● Passage to read
——
ABBOTTLABORATORIES ACTIONSOF THE AUTHORIZED OFFICERS

EX-4.30 4 a2127912zex-4_30.htm EXHIBIT 4.30

Exhibit 4.30

 

ABBOTT LABORATORIES

 

ACTIONS OF THE AUTHORIZED OFFICERS

 

Pursuant to the authority granted by the Board of Directors of Abbott Laboratories (the “Corporation”) in its September 12, 2003 resolutions, the undersigned agree as follows:

 

1.                                       The Corporation shall issue $500,000,000 aggregate principal amount of the Corporation’s 3.5% Notes due 2009 (the “Notes”).
——
Please continue the Abbott Laboratories note issuance text from its last sentence. The lines after this come from a different source.

● Raw data
——
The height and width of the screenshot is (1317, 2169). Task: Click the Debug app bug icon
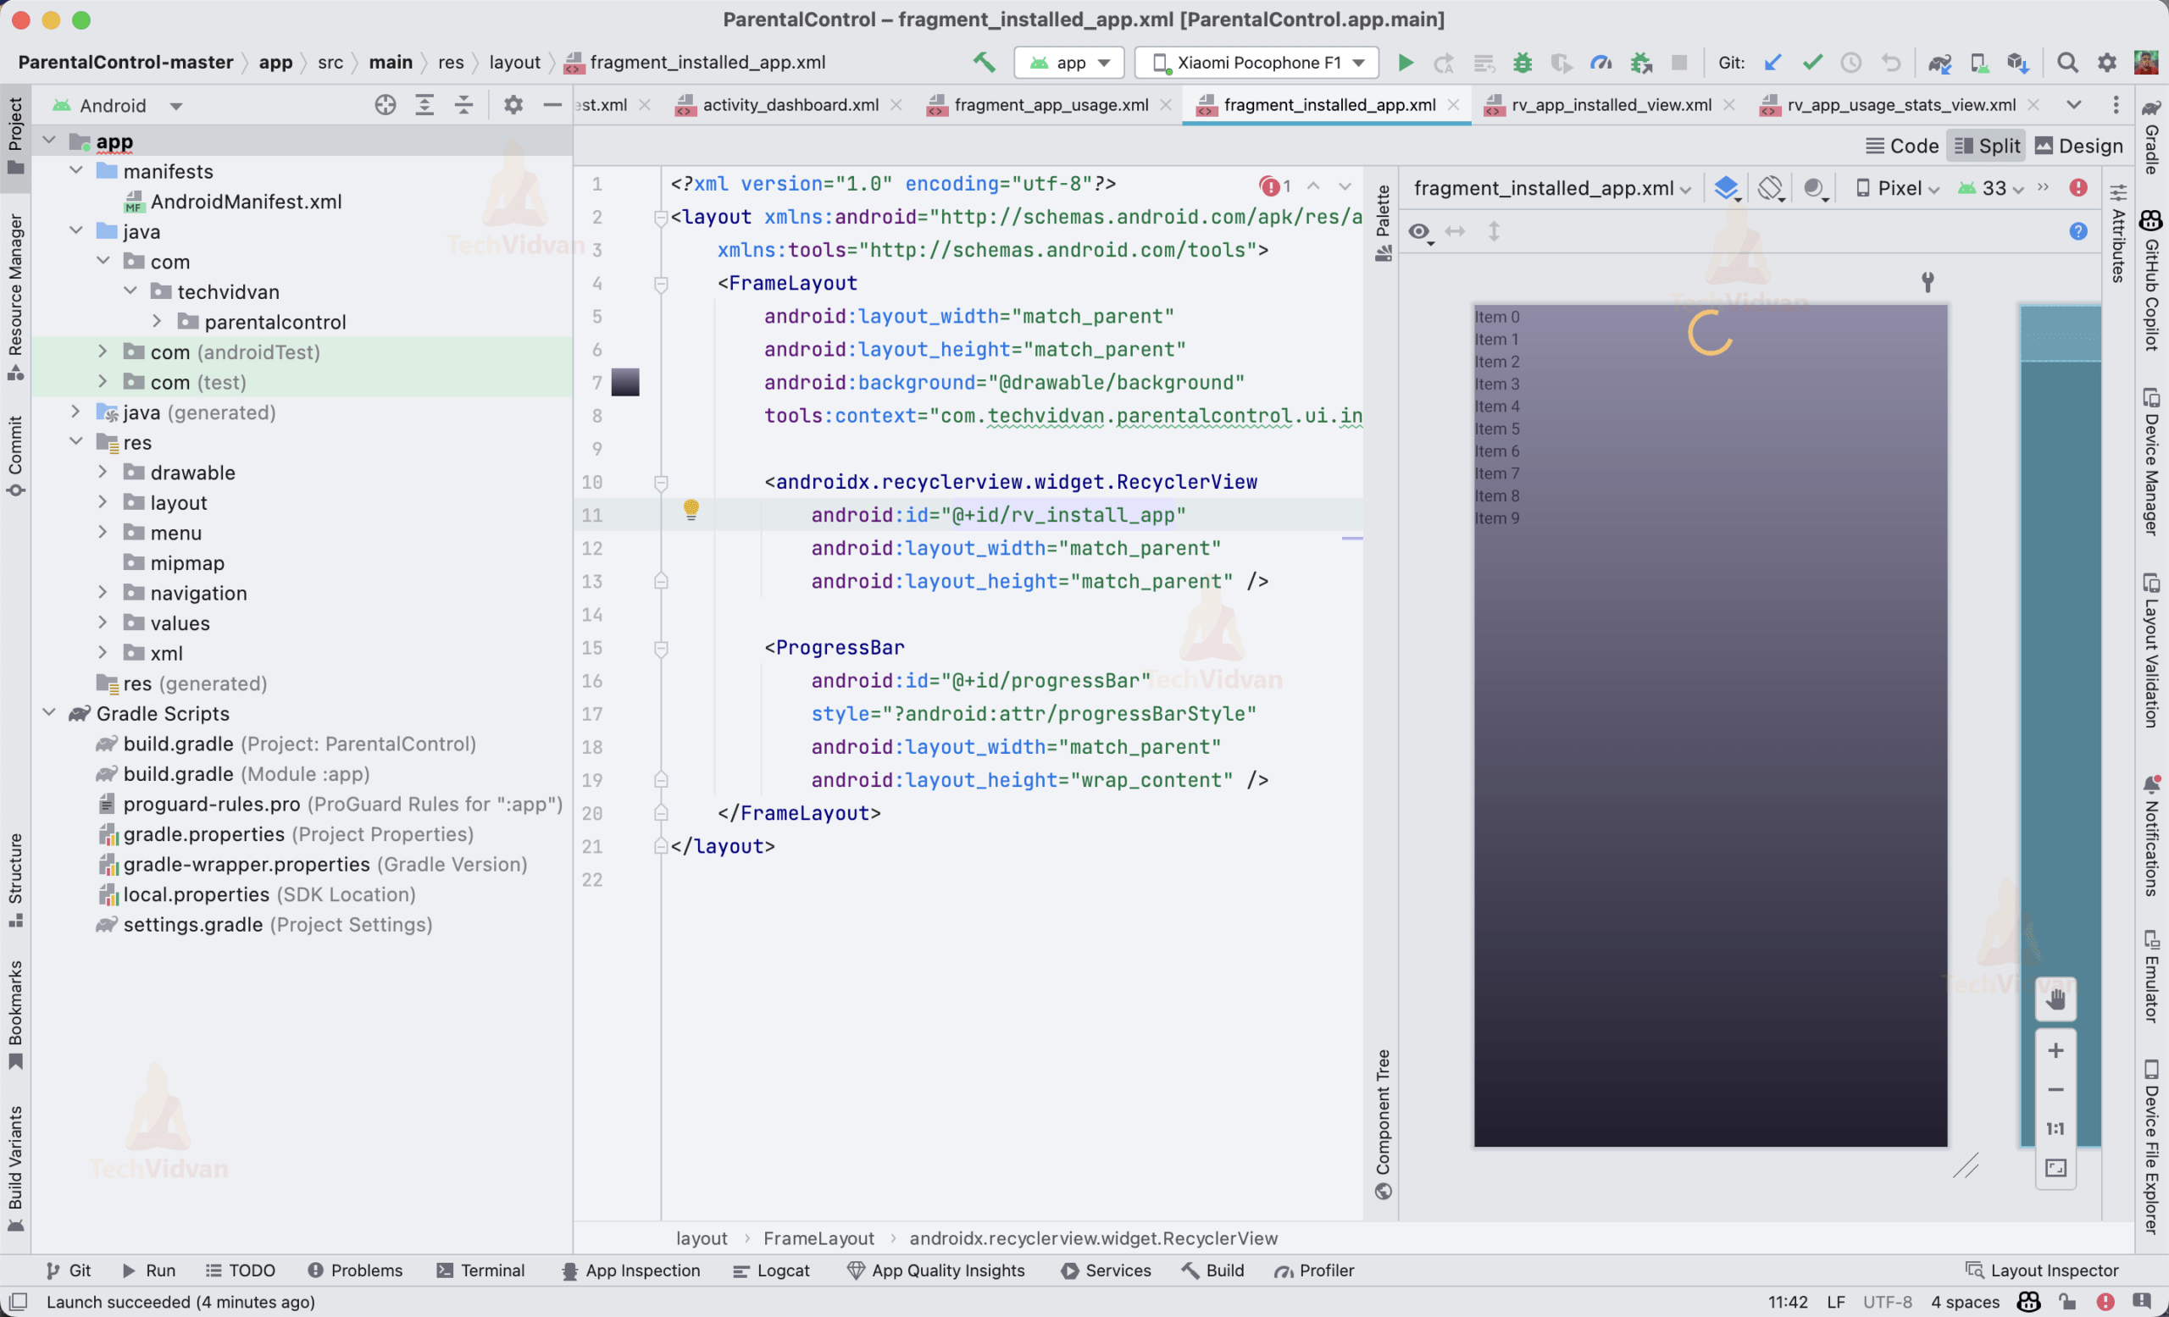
——
● Output for this task
2.                                       The Corporation shall issue and sell the Notes to Banc of America Securities LLC, Banc One Capital Markets, Inc., ABN AMRO Incorporated, Wachovia Capital Markets, LLC, SG Cowen Securities Corporation, ING Financial Markets LLC, Harris Nesbitt Corp., and The Williams Capital Group, L.P. (collectively, the “Underwriters”) pursuant to an Underwriting Agreement dated February 2, 2004, and a Pricing Agreement dated February 2, 2004 (the “Pricing Agreement”), between the Corporation and the Underwriters, upon the terms and conditions set forth therein, to be issued under and in accordance with an Indenture, dated as of February 9, 2001, between the Corporation and J.P. Morgan Trust Company, N.A., successor in interest to Bank One Trust Company, N.A., as Trustee (the “Trustee”), relating to the Notes and other obligations (the “Indenture”).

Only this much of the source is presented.